I was reminded of the column written by Mike Royko in 1972, the week Jackie Robinson died. It's the second essay on this webpage
http://www.press.uchicago.edu/Misc/Chicago/730719.html
So please read it and tell me that if would be a good and decent and courageous thing, right now, to open up unwanted conversations with our African-American friends about Barack Obama's presidency. Or would it be better to leave things unsaid for awhile? Me, I'm going to leave it alone. If that makes me a coward, so be it.
Jun '10
Re: Race and Cowardice
Not just "our black friends and co-workers," Herb. Many of us have probably found that President Obama is not a subject for honest conversation with any of our liberal friends, not if we value the friendship. During the campaign, my view that "You can't seriously think that this community organizer, adjunct professor, Chicago-machine state senator, and partial first-term US senator is qualified to be president?!" was answered with a moon-calf adoration that seemed totally based in racial-guilt (and extensive self-congratulation). The better part of valor was to distance one's self from Bull Connor and change the subject. Now, the same friends are twice as sensitive due to inchoate buyer's remorse. There is nothing I could say on the subject that wouldn't be heard as "Told you so"
Oct '10
Re: Race and Cowardice
David Schmitt
Beginning as a casual observation, then as a more deliberate practice, I use to try to see how often I could get a black passerby to greet me when I smiled and tried to make eye-to-eye contact. The frequency of accomplishing this is much lower than with other whites. Of course, I--being white--am unable to do the necessary complimentary trail: how many eye contacts with smiling initiated by blacks are responded to by whites. My guess is that American blacks shoot themselves in the foot with their irrational hatred
Remember how much America varies by regions. I was recently disappointed to learn there are few isolated poor black neighborhoods on the west coast I can volunteer in (one of my life goals is figuring out how to teach poor blacks to take advantage of economic freedom, which their leaders actively discourage since it involves hard work, responsibility, marriage, etc--and undercuts the power of victimizers).
Edited on Oct 18, 2010 at 1:16amAug '10
Re: Race and Cowardice
Holder, as Solicitor General under Clinton, spoke to one of my classes while I was in law school. He didn't shy away from talking about things racial then.

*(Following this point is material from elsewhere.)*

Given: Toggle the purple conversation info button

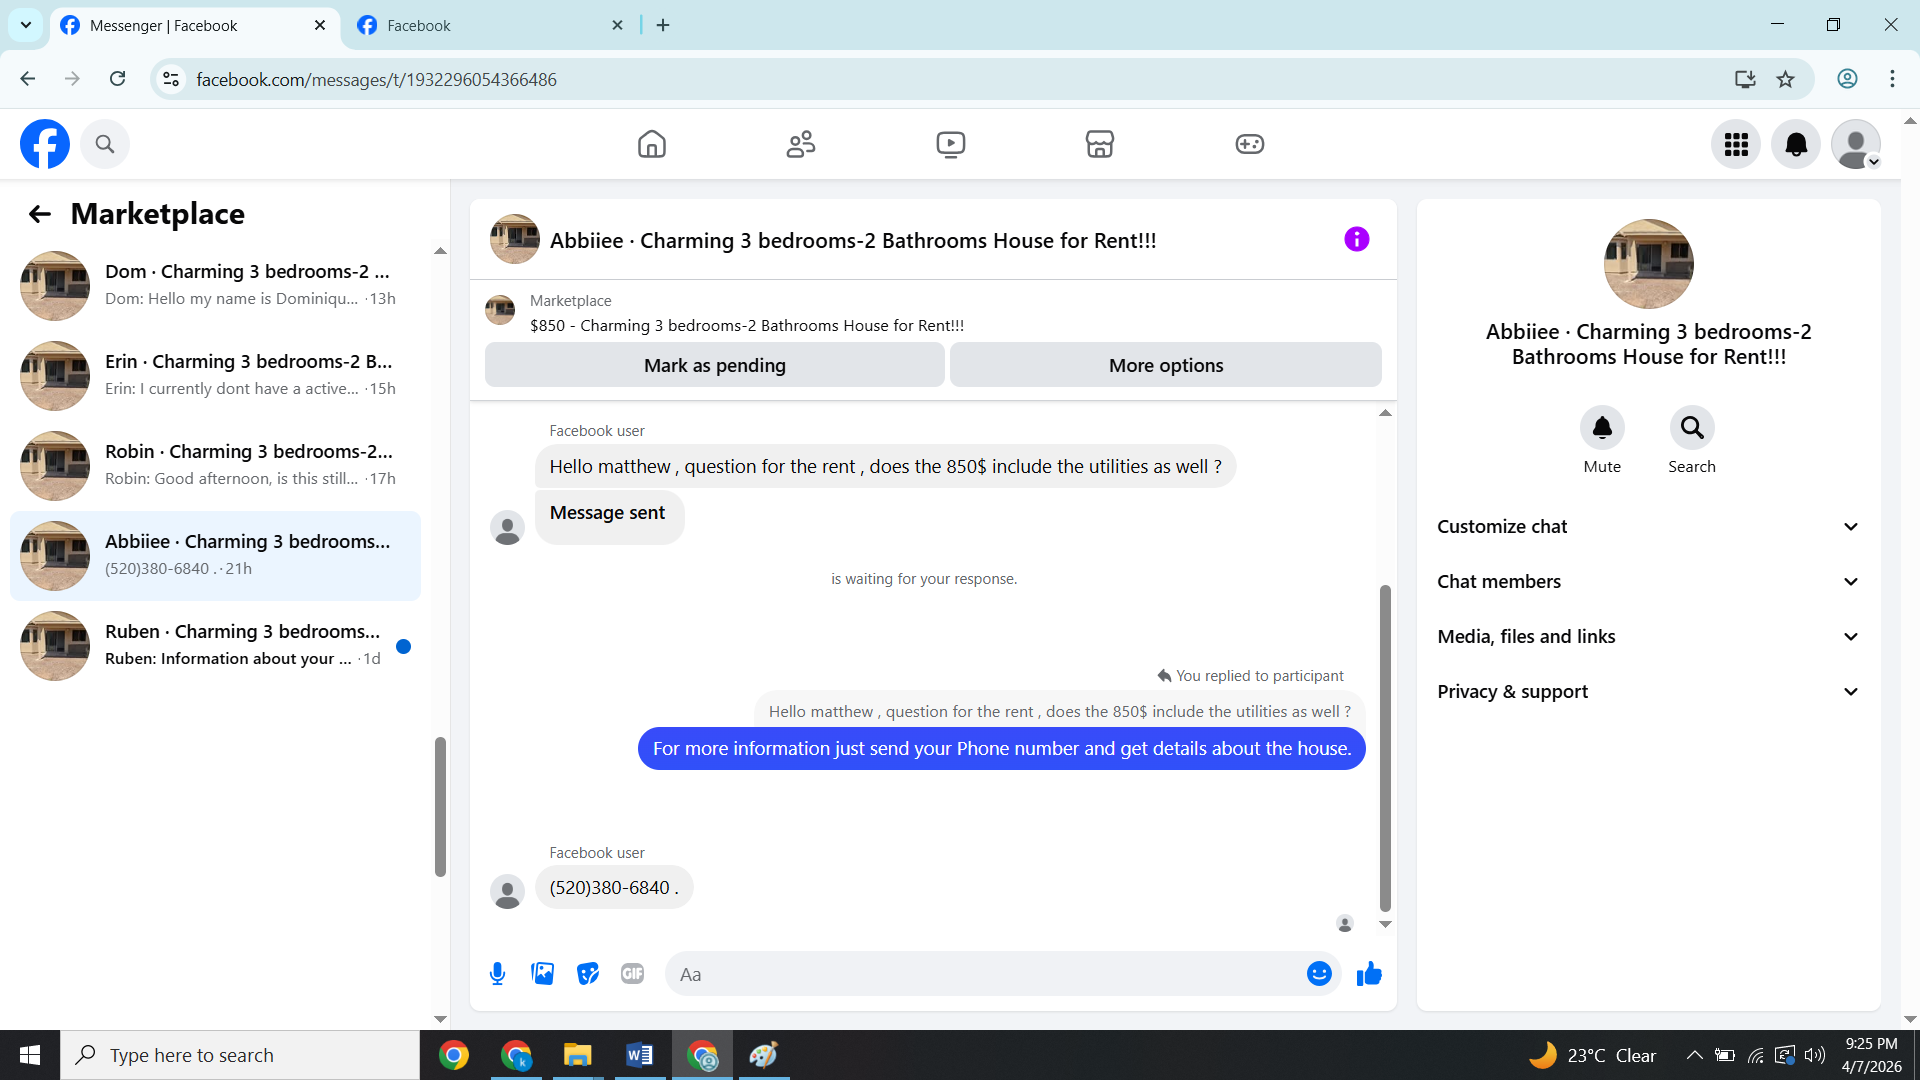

On the other hand, one of the best classes I ever had while in undergraduate school was a history class called "Southern Autobiography." In it we read a broad range of authors like Samuel Watkins' Co. Aytch, Will Campbell's Brother to A Dragonfly, Melton McLaurin's Separate Pasts, Anne Moody's Coming Of Age in Mississippi, Harriot Jacob's Incidents in the Life of a Slave Girl, Richard Wright's Black Boy, Wm. Alexander Percy's Lanterns on the Levee, etc. The lesson I learned from the class is that I don't know what it is like to walk a mile in another's shoes because I can only walk in mine and my life is not "the universal." But, neither is anyone else's and we should try to seek to understand & correct ourselves when necessary first, then seek to educate others.